TEXTE:
La guerre a des limites. Il est temps que nous nous mobilisions pour les faire respecter

08 décembre 2015
La guerre a des limites. Il est temps que nous nous mobilisions pour les faire respecter

Le Moyen-Orient est dans la tourmente. La guerre fait rage en Afrique. L'Europe de l'Est est engloutie dans les conflits. Dans les grandes villes occidentales, comme Paris, la population vit dans la peur. Des centaines de milliers de personnes sont sur les routes. Un désastre humanitaire sans précédent se déroule sous nos yeux. La peur et l'incertitude dominent le débat public.

Cette réalité prévalait au plus fort de la Seconde Guerre mondiale, et pourtant, les similitudes avec l'actuelle réalité sont manifestes.

Cinq années de guerre en Syrie, et une douzaine d'autres conflits à travers le monde, ont laissé dans leur sillage bien plus qu'une vague massive de souffrance humaine, elles on laissé d'innombrables personnes désorientées et effrayées.

Les conflits sont aujourd'hui plus complexes et plus interconnectés. Les dommages qu'ils causent aux populations et à l'infrastructure civile sont profonds et durables.

Et ces conflits débordent dans les régions voisines. Nous ne pouvons plus rester à l'écart. Ces conflits nous affectent tous.

Sur le plan humanitaire, il est clair que les solutions de fortune sur le court terme ne sont plus viables. Il faut faire beaucoup plus !

La communauté internationale tente, non sans peine, de trouver des solutions.

Cette semaine, une nouvelle tentative sera menée à Genève pour trouver des réponses et tracer une voie à suivre dans le cadre de la rencontre exceptionnelle regroupant les représentants de près de deux cents gouvernements et les membres du Mouvement international de la Croix-Rouge et du Croissant-Rouge.

Cette conférence spéciale, qui se tient tous les quatre ans, examine les enjeux humanitaires les plus urgents de notre époque. Migration, violence sexuelle et attaques contre les soins de santé figureront parmi les thèmes de cette année.

Cependant, une proposition majeure visant à relever un des défis humanitaires les plus pressants du moment sera au centre des débats : comment explorer et identifier les moyens de renforcer le respect du droit de la guerre ?

Les conflits humainement atroces ne sont hélas pas chose nouvelle. Les abus à l'encontre de civils et de combattants sont commis depuis l'aube des temps. La souffrance humaine est-elle plus grande aujourd'hui qu'elle ne l'était hier ? Probablement pas. Mais certaines choses ont changé, et ces changements exigent une réponse.

Tout d'abord, notre champ de connaissances s'est considérablement élargi. Dans notre monde de la fibre optique, des tweets et des tablettes, nous avons une connaissance plus grande du monde qui nous entoure. La violence en technicolor et les abus humanitaires d'aujourd'hui apparaissent d'un léger effleurement d'écran.

Dans nos maisons, dans le train, dans les cafés, nous la voyons, nous la sentons, nous la connaissons. Tous. Tout le temps. La souffrance humaine est visible, en permanence.

DONNÉES FOURNIES:
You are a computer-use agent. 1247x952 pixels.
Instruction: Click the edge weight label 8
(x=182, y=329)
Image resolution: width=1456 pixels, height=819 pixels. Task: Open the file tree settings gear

---

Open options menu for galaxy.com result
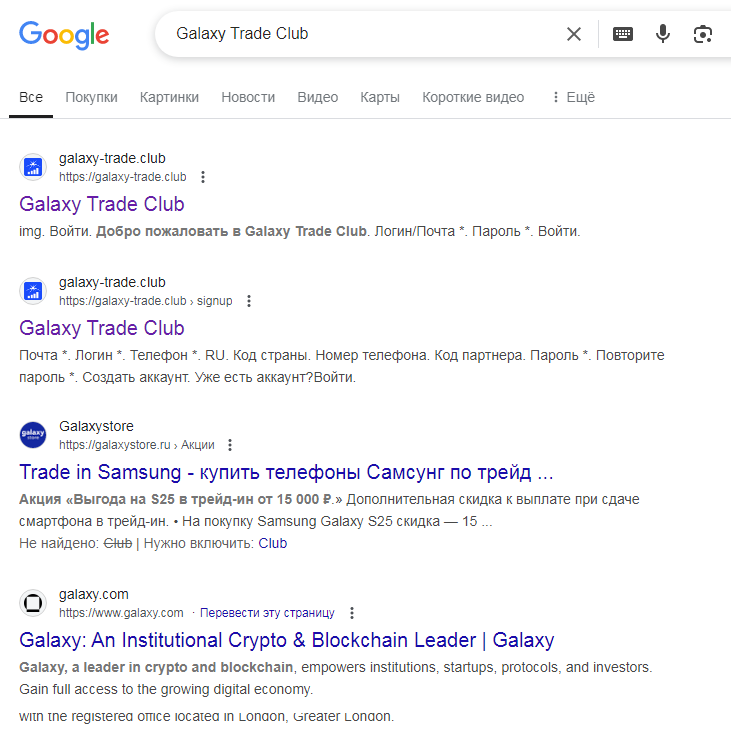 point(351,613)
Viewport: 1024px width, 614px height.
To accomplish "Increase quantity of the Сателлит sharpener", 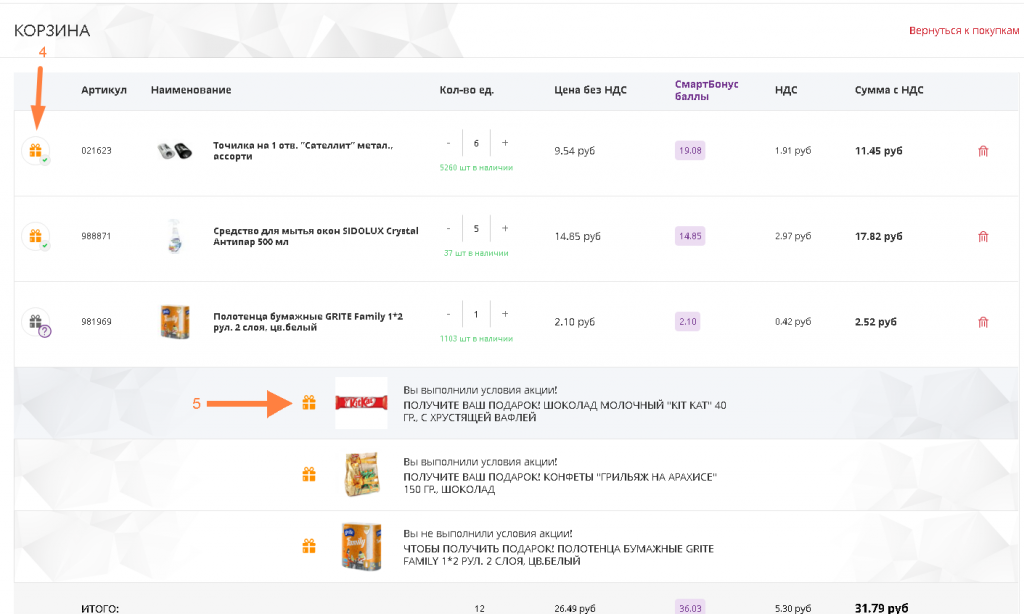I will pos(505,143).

ÉNONCÉ A: Reproduisez à l'identique le passage du texte sur les limites de la guerre qui débute aux mots « Cette réalité prévalait » et se termine après « trouver des solutions. ».
ÉNONCÉ B:
Répondez brièvement à ces questions sur le texte sur les limites de la guerre.
(i) Combien d'années de guerre en Syrie sont mentionnées ?
(ii) Dans quelle ville la nouvelle tentative sera-t-elle menée cette semaine ?
(iii) À quelle fréquence se tient la conférence spéciale ?
Les lignes fournies n'ont aucun rapport avec le texte sur les limites de la guerre.

CORRIGÉ A:
Cette réalité prévalait au plus fort de la Seconde Guerre mondiale, et pourtant, les similitudes avec l'actuelle réalité sont manifestes.

Cinq années de guerre en Syrie, et une douzaine d'autres conflits à travers le monde, ont laissé dans leur sillage bien plus qu'une vague massive de souffrance humaine, elles on laissé d'innombrables personnes désorientées et effrayées.

Les conflits sont aujourd'hui plus complexes et plus interconnectés. Les dommages qu'ils causent aux populations et à l'infrastructure civile sont profonds et durables.

Et ces conflits débordent dans les régions voisines. Nous ne pouvons plus rester à l'écart. Ces conflits nous affectent tous.

Sur le plan humanitaire, il est clair que les solutions de fortune sur le court terme ne sont plus viables. Il faut faire beaucoup plus !

La communauté internationale tente, non sans peine, de trouver des solutions.

CORRIGÉ B:
(i) Cinq années.
(ii) À Genève.
(iii) Tous les quatre ans.